### PROBLEM STATEMENT
Starting with the line containing "HOME (72, 143)" and going on through the line containing "スウェーデン (66, 2437)", return the lines of the data below exactly, and only those.

### INPUT DATA

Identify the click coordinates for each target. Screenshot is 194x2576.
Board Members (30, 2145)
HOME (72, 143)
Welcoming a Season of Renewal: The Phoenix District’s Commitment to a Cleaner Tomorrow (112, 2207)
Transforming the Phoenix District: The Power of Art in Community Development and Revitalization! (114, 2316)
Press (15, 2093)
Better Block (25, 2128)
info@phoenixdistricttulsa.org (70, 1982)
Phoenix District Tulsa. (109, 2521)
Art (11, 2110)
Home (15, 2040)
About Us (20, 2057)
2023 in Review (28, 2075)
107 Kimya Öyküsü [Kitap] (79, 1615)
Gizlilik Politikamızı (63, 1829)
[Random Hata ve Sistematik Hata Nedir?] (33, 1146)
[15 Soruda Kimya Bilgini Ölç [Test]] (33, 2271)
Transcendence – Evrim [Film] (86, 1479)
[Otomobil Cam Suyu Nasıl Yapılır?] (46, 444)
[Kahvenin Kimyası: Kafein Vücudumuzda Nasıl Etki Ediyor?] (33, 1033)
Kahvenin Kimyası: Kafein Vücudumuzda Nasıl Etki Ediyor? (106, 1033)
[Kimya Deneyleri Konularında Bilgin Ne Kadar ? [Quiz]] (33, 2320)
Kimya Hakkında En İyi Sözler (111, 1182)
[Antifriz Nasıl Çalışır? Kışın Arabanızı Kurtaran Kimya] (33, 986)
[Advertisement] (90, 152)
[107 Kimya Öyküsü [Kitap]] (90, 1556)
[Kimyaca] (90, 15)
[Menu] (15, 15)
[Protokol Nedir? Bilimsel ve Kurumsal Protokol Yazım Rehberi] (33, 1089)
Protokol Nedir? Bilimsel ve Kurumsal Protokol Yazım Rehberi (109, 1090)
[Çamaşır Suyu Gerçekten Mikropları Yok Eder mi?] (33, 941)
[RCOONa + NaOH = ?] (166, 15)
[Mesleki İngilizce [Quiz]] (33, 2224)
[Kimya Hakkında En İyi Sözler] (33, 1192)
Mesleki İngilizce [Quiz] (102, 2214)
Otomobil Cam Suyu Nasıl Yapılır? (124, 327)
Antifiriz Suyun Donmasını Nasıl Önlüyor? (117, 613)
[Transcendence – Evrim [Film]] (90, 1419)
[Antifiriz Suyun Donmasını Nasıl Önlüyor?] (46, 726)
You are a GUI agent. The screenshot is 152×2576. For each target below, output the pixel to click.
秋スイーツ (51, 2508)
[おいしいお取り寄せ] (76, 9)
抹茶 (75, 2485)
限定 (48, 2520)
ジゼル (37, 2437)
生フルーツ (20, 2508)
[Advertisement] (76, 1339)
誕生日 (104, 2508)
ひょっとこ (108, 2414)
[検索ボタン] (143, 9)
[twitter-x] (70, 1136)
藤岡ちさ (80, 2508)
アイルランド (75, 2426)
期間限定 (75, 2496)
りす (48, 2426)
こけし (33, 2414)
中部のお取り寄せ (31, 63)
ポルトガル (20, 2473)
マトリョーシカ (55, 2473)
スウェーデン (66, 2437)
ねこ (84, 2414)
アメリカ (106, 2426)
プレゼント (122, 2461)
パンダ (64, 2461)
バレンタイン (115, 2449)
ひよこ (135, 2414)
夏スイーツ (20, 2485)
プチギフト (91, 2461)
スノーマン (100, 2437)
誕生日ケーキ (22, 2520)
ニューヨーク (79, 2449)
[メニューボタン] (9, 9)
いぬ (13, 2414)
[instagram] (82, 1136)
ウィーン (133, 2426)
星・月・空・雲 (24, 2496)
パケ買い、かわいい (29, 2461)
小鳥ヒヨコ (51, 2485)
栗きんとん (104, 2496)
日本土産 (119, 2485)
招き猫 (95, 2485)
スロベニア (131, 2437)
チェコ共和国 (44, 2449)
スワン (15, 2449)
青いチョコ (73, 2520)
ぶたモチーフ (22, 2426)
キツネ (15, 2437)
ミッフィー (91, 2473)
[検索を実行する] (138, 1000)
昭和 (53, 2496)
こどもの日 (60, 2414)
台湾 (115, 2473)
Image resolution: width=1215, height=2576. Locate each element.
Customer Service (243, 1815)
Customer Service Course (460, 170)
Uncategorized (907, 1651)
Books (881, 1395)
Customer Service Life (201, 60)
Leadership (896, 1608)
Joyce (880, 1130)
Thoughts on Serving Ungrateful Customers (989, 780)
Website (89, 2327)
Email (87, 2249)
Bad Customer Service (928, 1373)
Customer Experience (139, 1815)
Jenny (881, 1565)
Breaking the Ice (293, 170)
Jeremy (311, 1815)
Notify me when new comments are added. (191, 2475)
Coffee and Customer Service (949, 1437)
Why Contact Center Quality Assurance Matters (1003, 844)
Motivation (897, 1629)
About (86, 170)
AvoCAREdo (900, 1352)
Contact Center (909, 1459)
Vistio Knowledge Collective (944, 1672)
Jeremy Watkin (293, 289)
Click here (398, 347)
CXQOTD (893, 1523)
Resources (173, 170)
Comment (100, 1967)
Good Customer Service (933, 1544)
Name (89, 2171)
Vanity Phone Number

### COMPLETED EXERCISE
HOME (72, 143)
Welcoming a Season of Renewal: The Phoenix District’s Commitment to a Cleaner Tomorrow (112, 2207)
Transforming the Phoenix District: The Power of Art in Community Development and Revitalization! (114, 2316)
Press (15, 2093)
Better Block (25, 2128)
info@phoenixdistricttulsa.org (70, 1982)
Phoenix District Tulsa. (109, 2521)
Art (11, 2110)
Home (15, 2040)
About Us (20, 2057)
2023 in Review (28, 2075)
107 Kimya Öyküsü [Kitap] (79, 1615)
Gizlilik Politikamızı (63, 1829)
[Random Hata ve Sistematik Hata Nedir?] (33, 1146)
[15 Soruda Kimya Bilgini Ölç [Test]] (33, 2271)
Transcendence – Evrim [Film] (86, 1479)
[Otomobil Cam Suyu Nasıl Yapılır?] (46, 444)
[Kahvenin Kimyası: Kafein Vücudumuzda Nasıl Etki Ediyor?] (33, 1033)
Kahvenin Kimyası: Kafein Vücudumuzda Nasıl Etki Ediyor? (106, 1033)
[Kimya Deneyleri Konularında Bilgin Ne Kadar ? [Quiz]] (33, 2320)
Kimya Hakkında En İyi Sözler (111, 1182)
[Antifriz Nasıl Çalışır? Kışın Arabanızı Kurtaran Kimya] (33, 986)
[Advertisement] (90, 152)
[107 Kimya Öyküsü [Kitap]] (90, 1556)
[Kimyaca] (90, 15)
[Menu] (15, 15)
[Protokol Nedir? Bilimsel ve Kurumsal Protokol Yazım Rehberi] (33, 1089)
Protokol Nedir? Bilimsel ve Kurumsal Protokol Yazım Rehberi (109, 1090)
[Çamaşır Suyu Gerçekten Mikropları Yok Eder mi?] (33, 941)
[RCOONa + NaOH = ?] (166, 15)
[Mesleki İngilizce [Quiz]] (33, 2224)
[Kimya Hakkında En İyi Sözler] (33, 1192)
Mesleki İngilizce [Quiz] (102, 2214)
Otomobil Cam Suyu Nasıl Yapılır? (124, 327)
Antifiriz Suyun Donmasını Nasıl Önlüyor? (117, 613)
[Transcendence – Evrim [Film]] (90, 1419)
[Antifiriz Suyun Donmasını Nasıl Önlüyor?] (46, 726)
You are a GUI agent. The screenshot is 152×2576. For each target below, output the pixel to click.
秋スイーツ (51, 2508)
[おいしいお取り寄せ] (76, 9)
抹茶 (75, 2485)
限定 (48, 2520)
ジゼル (37, 2437)
生フルーツ (20, 2508)
[Advertisement] (76, 1339)
誕生日 (104, 2508)
ひょっとこ (108, 2414)
[検索ボタン] (143, 9)
[twitter-x] (70, 1136)
藤岡ちさ (80, 2508)
アイルランド (75, 2426)
期間限定 (75, 2496)
りす (48, 2426)
こけし (33, 2414)
中部のお取り寄せ (31, 63)
ポルトガル (20, 2473)
マトリョーシカ (55, 2473)
スウェーデン (66, 2437)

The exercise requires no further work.